(Stored items)
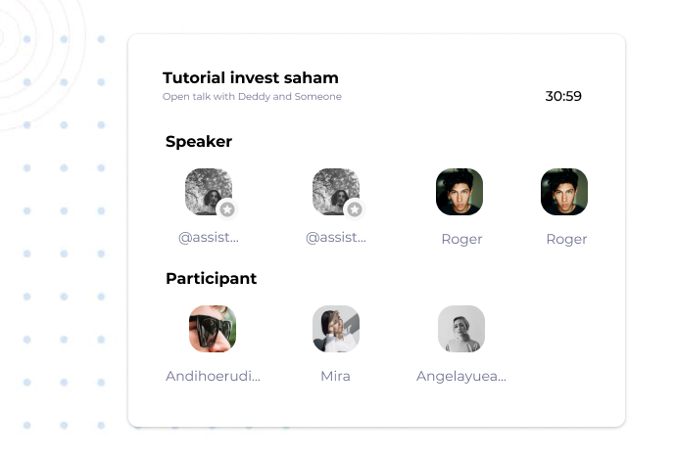Select the "Open talk with Deddy and Someone" subtitle
676x461 pixels.
pyautogui.click(x=252, y=97)
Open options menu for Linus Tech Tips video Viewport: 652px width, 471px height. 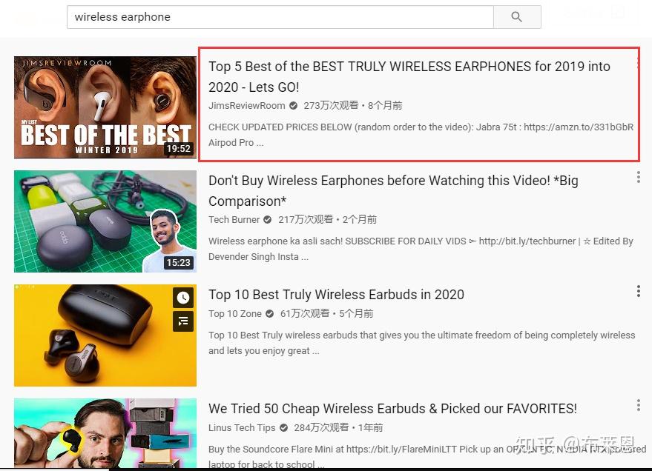638,405
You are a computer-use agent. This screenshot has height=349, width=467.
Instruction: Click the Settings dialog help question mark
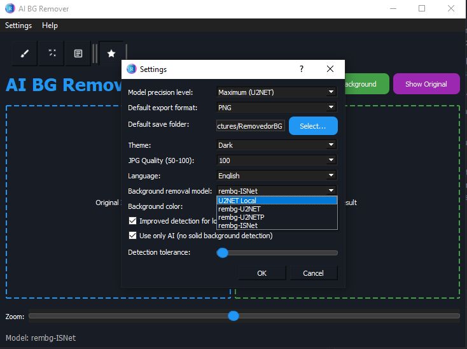[x=302, y=69]

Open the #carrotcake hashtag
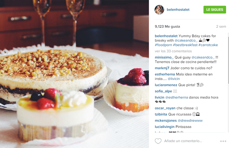tap(208, 45)
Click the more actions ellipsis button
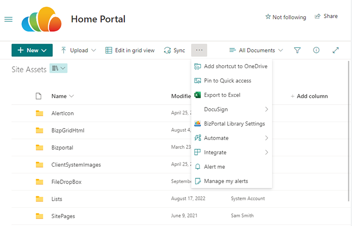This screenshot has height=226, width=352. tap(199, 50)
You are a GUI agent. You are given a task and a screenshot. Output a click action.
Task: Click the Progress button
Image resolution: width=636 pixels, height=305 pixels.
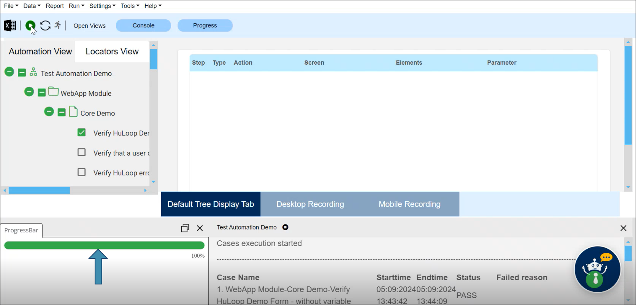205,25
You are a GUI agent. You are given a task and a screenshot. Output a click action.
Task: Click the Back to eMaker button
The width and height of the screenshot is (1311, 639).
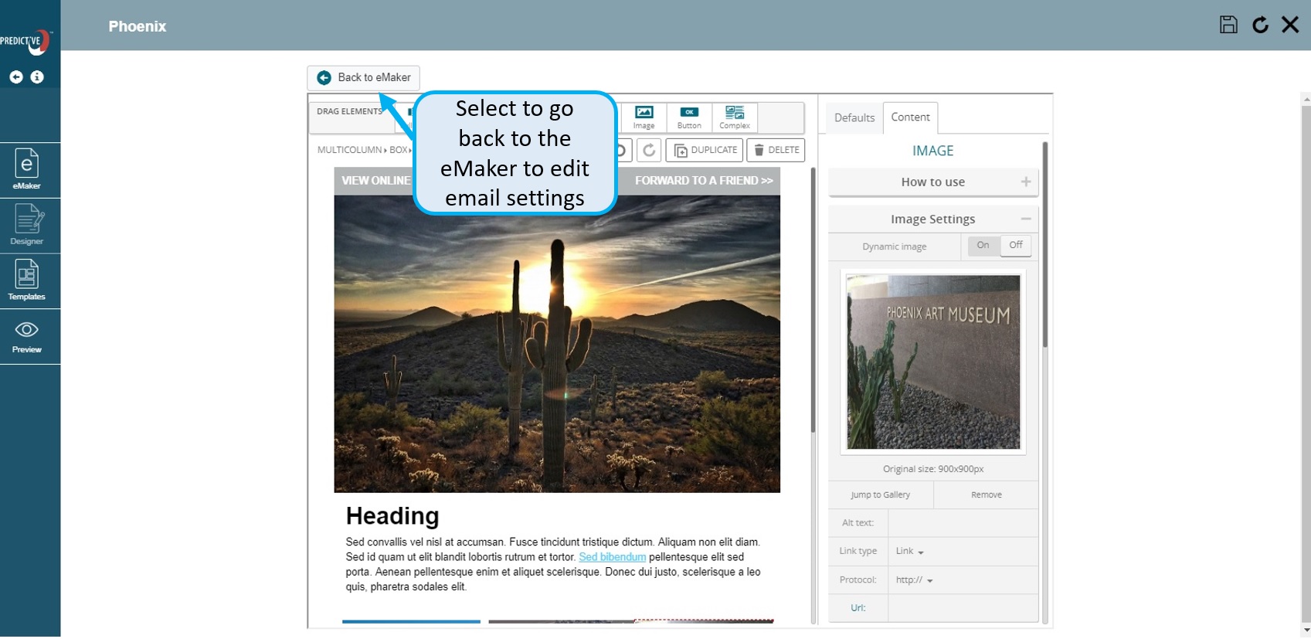click(x=364, y=78)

• **What the task asks**:
Only the lines from the one containing "You are a computer-use" through the end of the records above should be retyped, exactly as they stand, with any pictures left out.

• **Your response**:
You are a computer-use agent. This screenshot has height=349, width=467.
Instruction: Click the Settings dialog help question mark
[x=302, y=69]

Open the #carrotcake hashtag
tap(208, 45)
Click the more actions ellipsis button
This screenshot has height=226, width=352. tap(199, 50)
You are a GUI agent. You are given a task and a screenshot. Output a click action.
Task: Click the Progress button
Image resolution: width=636 pixels, height=305 pixels.
205,25
You are a GUI agent. You are given a task and a screenshot. Output a click action.
Task: Click the Back to eMaker button
The width and height of the screenshot is (1311, 639).
click(x=364, y=78)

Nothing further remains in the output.